[Listing for finding displayed items]
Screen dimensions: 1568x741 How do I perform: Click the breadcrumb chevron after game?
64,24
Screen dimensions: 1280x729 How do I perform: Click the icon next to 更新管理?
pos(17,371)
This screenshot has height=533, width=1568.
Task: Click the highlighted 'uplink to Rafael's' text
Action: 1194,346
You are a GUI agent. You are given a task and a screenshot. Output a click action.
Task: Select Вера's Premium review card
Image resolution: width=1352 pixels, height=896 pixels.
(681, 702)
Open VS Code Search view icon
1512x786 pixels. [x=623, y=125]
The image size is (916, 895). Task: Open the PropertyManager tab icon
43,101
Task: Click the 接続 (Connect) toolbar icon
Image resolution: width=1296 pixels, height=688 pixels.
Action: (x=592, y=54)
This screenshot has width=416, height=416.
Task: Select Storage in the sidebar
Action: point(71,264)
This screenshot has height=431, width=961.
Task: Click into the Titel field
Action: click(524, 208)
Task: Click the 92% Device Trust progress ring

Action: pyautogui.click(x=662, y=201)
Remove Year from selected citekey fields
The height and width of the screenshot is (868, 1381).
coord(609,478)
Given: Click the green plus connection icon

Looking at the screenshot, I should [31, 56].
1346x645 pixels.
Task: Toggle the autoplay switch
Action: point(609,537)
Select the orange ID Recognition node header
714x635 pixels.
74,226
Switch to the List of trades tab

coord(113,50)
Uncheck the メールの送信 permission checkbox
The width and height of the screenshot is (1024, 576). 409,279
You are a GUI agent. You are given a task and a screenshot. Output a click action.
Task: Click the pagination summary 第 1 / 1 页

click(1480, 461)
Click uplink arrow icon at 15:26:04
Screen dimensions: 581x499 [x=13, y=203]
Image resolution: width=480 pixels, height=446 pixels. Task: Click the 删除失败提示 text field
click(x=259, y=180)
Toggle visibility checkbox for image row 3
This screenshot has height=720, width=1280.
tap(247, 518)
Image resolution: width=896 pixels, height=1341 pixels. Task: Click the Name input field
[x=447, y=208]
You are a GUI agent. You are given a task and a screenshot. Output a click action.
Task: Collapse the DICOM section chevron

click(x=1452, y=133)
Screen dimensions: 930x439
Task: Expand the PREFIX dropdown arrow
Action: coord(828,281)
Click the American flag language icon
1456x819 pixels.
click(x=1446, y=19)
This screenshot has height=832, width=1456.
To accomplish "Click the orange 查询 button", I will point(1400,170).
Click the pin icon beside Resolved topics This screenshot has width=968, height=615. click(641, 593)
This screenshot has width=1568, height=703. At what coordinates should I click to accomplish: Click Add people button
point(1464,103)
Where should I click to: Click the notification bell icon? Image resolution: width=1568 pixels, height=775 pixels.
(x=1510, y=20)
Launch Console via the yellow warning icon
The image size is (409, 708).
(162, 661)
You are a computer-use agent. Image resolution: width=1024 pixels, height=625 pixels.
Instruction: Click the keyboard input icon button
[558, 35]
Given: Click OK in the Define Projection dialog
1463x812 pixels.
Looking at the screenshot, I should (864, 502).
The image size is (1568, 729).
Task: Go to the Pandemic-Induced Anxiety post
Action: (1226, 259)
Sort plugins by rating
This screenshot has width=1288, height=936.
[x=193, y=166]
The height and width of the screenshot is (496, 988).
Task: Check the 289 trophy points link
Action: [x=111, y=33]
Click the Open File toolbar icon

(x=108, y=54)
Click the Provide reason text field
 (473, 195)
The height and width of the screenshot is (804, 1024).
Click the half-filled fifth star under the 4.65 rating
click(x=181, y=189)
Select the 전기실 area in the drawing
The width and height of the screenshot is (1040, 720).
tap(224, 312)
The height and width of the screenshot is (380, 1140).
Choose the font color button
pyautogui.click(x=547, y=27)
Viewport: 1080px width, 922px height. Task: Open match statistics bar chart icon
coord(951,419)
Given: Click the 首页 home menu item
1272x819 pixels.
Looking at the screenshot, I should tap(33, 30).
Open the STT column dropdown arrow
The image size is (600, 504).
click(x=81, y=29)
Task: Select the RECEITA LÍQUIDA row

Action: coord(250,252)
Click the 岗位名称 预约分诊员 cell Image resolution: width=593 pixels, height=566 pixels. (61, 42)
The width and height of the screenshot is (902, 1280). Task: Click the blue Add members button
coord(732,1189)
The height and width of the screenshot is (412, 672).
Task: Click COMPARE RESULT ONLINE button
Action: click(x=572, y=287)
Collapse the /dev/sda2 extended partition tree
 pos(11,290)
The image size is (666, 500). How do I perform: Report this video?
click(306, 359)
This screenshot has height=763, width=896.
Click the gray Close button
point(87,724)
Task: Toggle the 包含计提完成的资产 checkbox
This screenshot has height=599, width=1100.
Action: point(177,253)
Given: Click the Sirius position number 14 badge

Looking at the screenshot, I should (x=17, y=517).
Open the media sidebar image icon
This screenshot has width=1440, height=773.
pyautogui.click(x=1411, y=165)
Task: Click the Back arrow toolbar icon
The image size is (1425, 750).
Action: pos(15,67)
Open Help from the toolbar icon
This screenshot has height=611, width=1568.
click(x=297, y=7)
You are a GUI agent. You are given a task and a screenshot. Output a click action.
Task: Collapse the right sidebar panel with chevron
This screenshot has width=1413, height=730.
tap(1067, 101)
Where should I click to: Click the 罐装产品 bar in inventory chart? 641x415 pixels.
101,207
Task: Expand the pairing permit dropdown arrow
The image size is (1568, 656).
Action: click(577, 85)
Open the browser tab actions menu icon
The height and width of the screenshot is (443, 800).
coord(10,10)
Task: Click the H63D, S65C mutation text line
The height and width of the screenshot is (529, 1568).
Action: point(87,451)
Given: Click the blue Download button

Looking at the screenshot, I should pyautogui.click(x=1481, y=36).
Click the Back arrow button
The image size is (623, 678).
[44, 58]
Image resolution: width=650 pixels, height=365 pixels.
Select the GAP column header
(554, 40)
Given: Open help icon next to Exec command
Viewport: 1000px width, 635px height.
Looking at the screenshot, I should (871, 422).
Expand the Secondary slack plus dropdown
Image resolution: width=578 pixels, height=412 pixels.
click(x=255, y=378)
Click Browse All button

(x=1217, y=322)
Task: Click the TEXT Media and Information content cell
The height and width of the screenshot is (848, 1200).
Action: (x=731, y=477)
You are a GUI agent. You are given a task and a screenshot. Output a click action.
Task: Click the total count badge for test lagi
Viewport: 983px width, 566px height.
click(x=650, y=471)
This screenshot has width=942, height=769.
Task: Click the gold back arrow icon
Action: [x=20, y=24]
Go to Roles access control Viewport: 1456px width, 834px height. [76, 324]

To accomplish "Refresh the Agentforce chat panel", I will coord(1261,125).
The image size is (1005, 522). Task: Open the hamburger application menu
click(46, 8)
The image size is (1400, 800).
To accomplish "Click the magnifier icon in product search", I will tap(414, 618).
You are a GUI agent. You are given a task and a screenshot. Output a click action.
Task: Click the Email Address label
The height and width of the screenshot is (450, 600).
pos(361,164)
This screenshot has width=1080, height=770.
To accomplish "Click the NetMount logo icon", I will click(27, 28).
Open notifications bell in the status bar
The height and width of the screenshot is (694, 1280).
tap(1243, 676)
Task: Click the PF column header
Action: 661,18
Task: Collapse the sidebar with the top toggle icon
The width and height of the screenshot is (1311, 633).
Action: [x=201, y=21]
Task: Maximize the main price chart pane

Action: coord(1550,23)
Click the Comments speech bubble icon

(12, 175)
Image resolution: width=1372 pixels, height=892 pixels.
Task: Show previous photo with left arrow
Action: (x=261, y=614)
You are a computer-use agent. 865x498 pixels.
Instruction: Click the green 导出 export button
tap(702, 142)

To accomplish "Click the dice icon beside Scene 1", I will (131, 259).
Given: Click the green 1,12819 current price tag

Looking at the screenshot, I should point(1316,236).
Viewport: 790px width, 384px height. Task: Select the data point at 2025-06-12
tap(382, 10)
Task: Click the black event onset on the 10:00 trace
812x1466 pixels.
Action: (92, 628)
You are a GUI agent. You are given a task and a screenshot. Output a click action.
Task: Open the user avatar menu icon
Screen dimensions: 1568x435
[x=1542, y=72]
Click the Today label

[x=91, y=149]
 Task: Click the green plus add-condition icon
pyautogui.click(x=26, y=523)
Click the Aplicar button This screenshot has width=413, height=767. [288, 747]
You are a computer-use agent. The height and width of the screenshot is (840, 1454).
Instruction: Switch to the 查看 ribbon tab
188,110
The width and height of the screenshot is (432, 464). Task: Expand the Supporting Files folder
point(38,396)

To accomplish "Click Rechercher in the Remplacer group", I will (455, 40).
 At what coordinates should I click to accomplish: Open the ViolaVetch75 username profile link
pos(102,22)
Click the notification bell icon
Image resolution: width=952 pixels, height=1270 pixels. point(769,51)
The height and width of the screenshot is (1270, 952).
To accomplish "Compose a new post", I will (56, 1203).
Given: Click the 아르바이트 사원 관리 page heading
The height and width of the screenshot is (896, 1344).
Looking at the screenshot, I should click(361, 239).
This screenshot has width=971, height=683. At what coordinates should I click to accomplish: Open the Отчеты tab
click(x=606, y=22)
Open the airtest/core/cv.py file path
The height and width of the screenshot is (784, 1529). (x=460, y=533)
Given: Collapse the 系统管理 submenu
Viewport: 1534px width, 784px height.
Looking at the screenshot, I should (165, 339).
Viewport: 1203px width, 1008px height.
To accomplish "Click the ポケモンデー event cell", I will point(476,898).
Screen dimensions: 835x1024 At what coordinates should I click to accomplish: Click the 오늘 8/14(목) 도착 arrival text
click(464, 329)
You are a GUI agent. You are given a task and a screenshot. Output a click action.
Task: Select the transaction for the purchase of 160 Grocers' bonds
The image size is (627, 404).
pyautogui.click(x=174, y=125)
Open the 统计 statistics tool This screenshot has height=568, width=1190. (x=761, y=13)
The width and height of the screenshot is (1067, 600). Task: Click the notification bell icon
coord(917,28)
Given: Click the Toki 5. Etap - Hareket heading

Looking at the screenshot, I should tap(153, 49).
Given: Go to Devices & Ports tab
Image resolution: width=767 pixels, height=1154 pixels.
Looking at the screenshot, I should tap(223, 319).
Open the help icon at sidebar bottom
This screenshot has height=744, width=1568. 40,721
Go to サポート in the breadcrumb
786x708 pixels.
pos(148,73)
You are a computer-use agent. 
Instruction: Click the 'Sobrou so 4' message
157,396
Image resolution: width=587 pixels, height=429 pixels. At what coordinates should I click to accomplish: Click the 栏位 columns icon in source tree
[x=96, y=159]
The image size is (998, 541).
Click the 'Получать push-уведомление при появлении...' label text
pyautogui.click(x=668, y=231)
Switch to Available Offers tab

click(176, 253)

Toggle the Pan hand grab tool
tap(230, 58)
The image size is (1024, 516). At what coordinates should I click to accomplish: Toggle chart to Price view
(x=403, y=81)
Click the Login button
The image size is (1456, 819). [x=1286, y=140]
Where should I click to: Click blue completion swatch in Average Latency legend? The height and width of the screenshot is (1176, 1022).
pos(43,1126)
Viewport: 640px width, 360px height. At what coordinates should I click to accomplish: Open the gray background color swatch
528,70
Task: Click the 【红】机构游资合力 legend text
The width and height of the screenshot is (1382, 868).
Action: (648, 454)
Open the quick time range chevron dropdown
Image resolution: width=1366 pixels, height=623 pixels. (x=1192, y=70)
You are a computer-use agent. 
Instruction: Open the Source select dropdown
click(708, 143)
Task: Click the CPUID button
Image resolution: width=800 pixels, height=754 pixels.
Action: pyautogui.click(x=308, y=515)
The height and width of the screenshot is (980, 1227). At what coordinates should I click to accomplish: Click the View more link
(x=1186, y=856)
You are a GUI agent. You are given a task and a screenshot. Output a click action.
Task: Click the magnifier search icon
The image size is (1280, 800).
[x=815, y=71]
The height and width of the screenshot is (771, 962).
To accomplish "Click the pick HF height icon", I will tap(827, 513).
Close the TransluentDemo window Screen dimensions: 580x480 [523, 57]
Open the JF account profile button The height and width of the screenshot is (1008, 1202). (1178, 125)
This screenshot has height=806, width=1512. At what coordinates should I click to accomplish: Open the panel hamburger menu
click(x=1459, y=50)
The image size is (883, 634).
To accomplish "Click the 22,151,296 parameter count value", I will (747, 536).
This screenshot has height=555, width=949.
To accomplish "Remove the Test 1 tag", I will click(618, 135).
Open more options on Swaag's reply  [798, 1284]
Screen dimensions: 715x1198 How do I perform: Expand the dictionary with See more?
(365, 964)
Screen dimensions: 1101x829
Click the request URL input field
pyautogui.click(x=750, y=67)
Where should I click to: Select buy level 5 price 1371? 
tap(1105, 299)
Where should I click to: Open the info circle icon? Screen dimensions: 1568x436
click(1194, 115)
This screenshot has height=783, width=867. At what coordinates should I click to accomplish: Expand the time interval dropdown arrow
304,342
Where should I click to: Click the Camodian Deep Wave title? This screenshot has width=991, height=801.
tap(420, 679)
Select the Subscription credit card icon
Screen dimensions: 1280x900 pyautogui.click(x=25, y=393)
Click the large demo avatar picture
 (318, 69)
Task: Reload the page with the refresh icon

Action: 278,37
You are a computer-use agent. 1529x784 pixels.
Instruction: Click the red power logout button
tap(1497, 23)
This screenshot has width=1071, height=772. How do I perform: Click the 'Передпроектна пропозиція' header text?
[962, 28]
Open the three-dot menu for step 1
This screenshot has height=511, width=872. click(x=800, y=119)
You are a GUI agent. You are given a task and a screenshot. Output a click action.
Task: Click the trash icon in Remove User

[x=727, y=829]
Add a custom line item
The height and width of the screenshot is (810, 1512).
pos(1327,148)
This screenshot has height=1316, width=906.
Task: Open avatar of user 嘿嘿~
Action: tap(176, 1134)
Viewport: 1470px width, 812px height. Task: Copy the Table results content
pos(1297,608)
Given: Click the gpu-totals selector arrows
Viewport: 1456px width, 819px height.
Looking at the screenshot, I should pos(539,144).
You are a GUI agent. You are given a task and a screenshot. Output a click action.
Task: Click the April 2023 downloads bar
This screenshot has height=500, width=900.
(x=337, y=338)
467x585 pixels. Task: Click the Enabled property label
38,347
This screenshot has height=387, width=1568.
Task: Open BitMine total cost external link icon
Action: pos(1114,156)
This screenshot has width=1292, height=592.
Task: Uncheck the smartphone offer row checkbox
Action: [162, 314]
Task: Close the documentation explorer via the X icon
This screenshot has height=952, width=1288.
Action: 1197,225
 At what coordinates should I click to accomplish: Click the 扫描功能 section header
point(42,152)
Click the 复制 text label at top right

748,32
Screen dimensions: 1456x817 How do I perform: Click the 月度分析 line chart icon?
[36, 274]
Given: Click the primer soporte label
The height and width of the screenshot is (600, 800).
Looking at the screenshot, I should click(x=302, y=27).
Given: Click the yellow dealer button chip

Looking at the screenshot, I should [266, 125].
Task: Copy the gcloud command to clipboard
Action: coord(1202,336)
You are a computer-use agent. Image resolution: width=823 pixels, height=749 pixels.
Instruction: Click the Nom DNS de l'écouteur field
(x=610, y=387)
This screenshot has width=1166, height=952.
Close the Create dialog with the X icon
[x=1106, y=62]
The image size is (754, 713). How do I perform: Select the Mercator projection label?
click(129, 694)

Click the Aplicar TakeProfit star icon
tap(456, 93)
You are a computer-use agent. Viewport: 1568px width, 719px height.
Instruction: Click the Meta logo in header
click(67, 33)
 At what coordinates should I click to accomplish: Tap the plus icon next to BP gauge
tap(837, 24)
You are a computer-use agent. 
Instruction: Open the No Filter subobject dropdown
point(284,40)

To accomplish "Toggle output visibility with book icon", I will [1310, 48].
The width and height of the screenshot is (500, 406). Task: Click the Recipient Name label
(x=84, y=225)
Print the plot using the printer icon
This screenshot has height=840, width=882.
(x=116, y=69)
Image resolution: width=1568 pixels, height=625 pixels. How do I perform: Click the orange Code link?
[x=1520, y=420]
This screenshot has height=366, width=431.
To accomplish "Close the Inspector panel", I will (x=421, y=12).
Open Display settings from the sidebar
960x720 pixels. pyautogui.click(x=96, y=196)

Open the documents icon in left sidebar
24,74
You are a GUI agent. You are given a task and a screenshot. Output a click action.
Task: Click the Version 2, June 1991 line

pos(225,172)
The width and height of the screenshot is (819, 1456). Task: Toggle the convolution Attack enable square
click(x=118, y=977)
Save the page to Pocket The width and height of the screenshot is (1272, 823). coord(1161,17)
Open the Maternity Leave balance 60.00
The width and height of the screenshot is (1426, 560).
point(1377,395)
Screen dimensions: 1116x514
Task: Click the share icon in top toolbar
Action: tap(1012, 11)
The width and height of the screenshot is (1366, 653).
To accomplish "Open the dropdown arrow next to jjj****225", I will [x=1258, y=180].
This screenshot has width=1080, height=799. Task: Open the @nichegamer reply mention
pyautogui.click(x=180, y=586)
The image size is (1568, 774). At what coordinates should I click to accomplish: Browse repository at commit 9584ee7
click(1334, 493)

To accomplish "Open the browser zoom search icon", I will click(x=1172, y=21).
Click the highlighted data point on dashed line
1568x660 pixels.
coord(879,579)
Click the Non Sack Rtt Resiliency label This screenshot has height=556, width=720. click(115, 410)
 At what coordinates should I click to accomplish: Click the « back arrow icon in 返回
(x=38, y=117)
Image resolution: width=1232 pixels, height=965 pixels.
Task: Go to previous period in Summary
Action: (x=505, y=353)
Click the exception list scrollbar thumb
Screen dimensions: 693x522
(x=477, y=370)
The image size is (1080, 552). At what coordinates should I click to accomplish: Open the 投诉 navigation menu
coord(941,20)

### What is required
Lay out the listing above as a numbered list, from its first line through the line containing "click(1480, 461)", skipping blank lines.

### Expected answer
1. Screen dimensions: 1568x741 How do I perform: Click the breadcrumb chevron after game?
2. 64,24
3. Screen dimensions: 1280x729 How do I perform: Click the icon next to 更新管理?
4. pos(17,371)
5. This screenshot has height=533, width=1568.
6. Task: Click the highlighted 'uplink to Rafael's' text
7. Action: 1194,346
8. You are a GUI agent. You are given a task and a screenshot. Output a click action.
9. Task: Select Вера's Premium review card
10. Image resolution: width=1352 pixels, height=896 pixels.
11. (681, 702)
12. Open VS Code Search view icon
13. 1512x786 pixels. [x=623, y=125]
14. The image size is (916, 895). Task: Open the PropertyManager tab icon
15. 43,101
16. Task: Click the 接続 (Connect) toolbar icon
17. Image resolution: width=1296 pixels, height=688 pixels.
18. Action: (x=592, y=54)
19. This screenshot has width=416, height=416.
20. Task: Select Storage in the sidebar
21. Action: point(71,264)
22. This screenshot has height=431, width=961.
23. Task: Click into the Titel field
24. Action: click(524, 208)
25. Task: Click the 92% Device Trust progress ring
26. Action: pyautogui.click(x=662, y=201)
27. Remove Year from selected citekey fields
28. The height and width of the screenshot is (868, 1381).
29. coord(609,478)
30. Given: Click the green plus connection icon
31. Looking at the screenshot, I should [31, 56].
32. 1346x645 pixels.
33. Task: Toggle the autoplay switch
34. Action: point(609,537)
35. Select the orange ID Recognition node header
36. 714x635 pixels.
37. 74,226
38. Switch to the List of trades tab
39. coord(113,50)
40. Uncheck the メールの送信 permission checkbox
41. The width and height of the screenshot is (1024, 576). 409,279
42. You are a GUI agent. You are given a task and a screenshot. Output a click action.
43. Task: Click the pagination summary 第 1 / 1 页
44. click(1480, 461)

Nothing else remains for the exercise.